Studying Slums and Slum Types in Bangalore, India: Satellite Images and Combining Methods of Investigation

Abstract

Urban poverty is increasing across large parts of the developing world, and slums of different types are expanding rapidly, a product in part of the incentives generated by globalization. Knowledge about slums remains patchy and preliminary, however. There are large gaps in information. Slums have been around for decades, especially in many larger cities; there are newer and older slum settlements, some with basic and flimsy housing and others with more permanent structures. The people who live in different types of slums have diverse policy needs, but distinguishing between types of slums and their disparate conditions is a task that has only just begun. Even more basic information is frequently missing. How many slums exist and how many people live in slums is all too often determined by drawing upon approximate and outdated data, and the geographic boundaries of slum settlements are only vaguely known.
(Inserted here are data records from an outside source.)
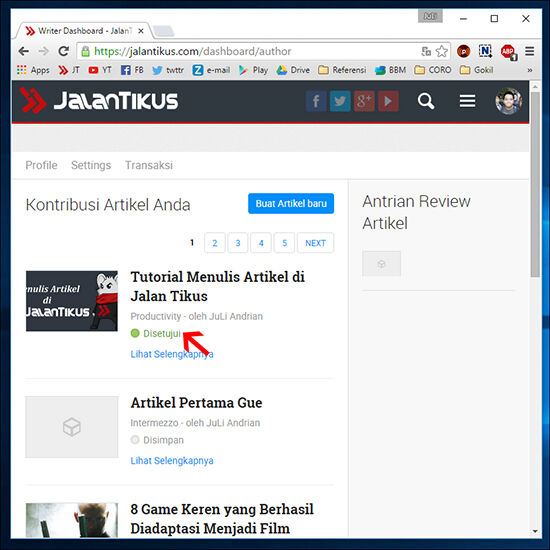
Task: Click the user profile avatar
Action: click(x=508, y=101)
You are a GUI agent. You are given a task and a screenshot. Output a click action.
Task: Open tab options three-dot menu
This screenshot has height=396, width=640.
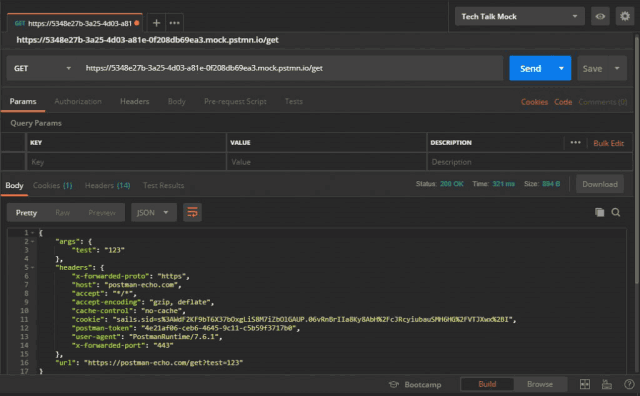click(174, 23)
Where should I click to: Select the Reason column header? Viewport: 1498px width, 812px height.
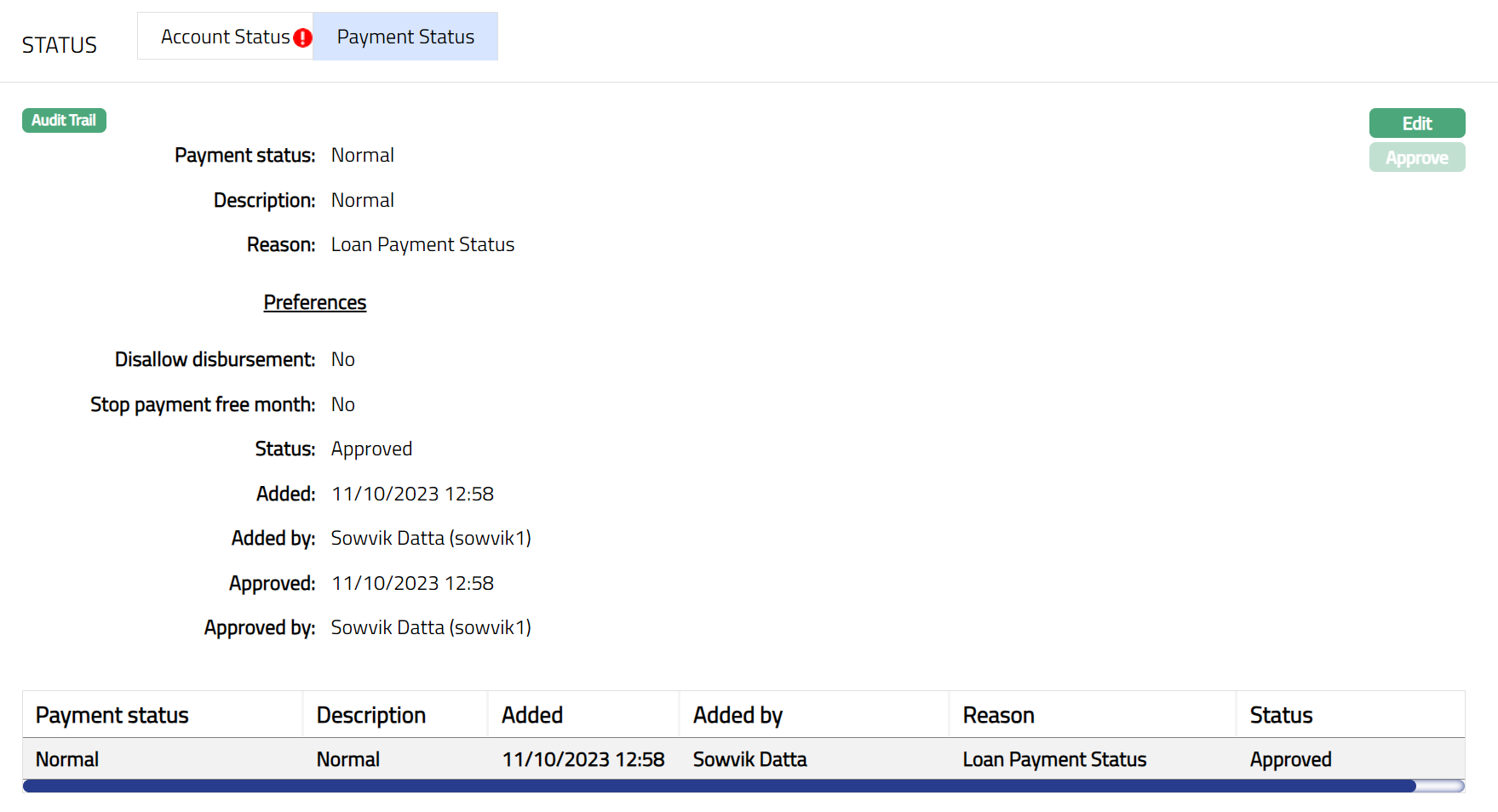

Slum policy becomes a blunt instrument in this information-poor world.

Using a combination of methods, including satellite image analysis, we are working to fill these information gaps in Bangalore. We discuss these methods and their relative worth in some detail. They have so far helped identify five separate types of slums. We identified types and locations initially by analyzing satellite pictures taken over a ten-year period. Neighborhood surveys and detailed interviews with more than 2,000 households in two types of slums – the best and the worst in terms of living conditions – helped confirm that there are clear differences between types. Migration patterns, length of residence in Bangalore, asset holdings, occupation types, investments in education and health care, and prospects for the future vary widely. Higher and lower degrees of informality are associated with different slum types. These results were further confirmed and given a clearer human face with the help of ethnographic inquires and photo-narratives.

Different circumstances and diverse institutional frameworks should result in varied political behaviors, it is hypothesized. Follow-on investigations are being designed to examine the diversity of social networks and political affiliations, which are expected to be similar within and different across slum types. Slums that have progressed across the typology, experiencing significantly better living conditions over time, are being identified separately with the help of satellite images, and the factors associated with improvement are being studied with the help of household surveys, neighborhood focus groups, and key informant interviews.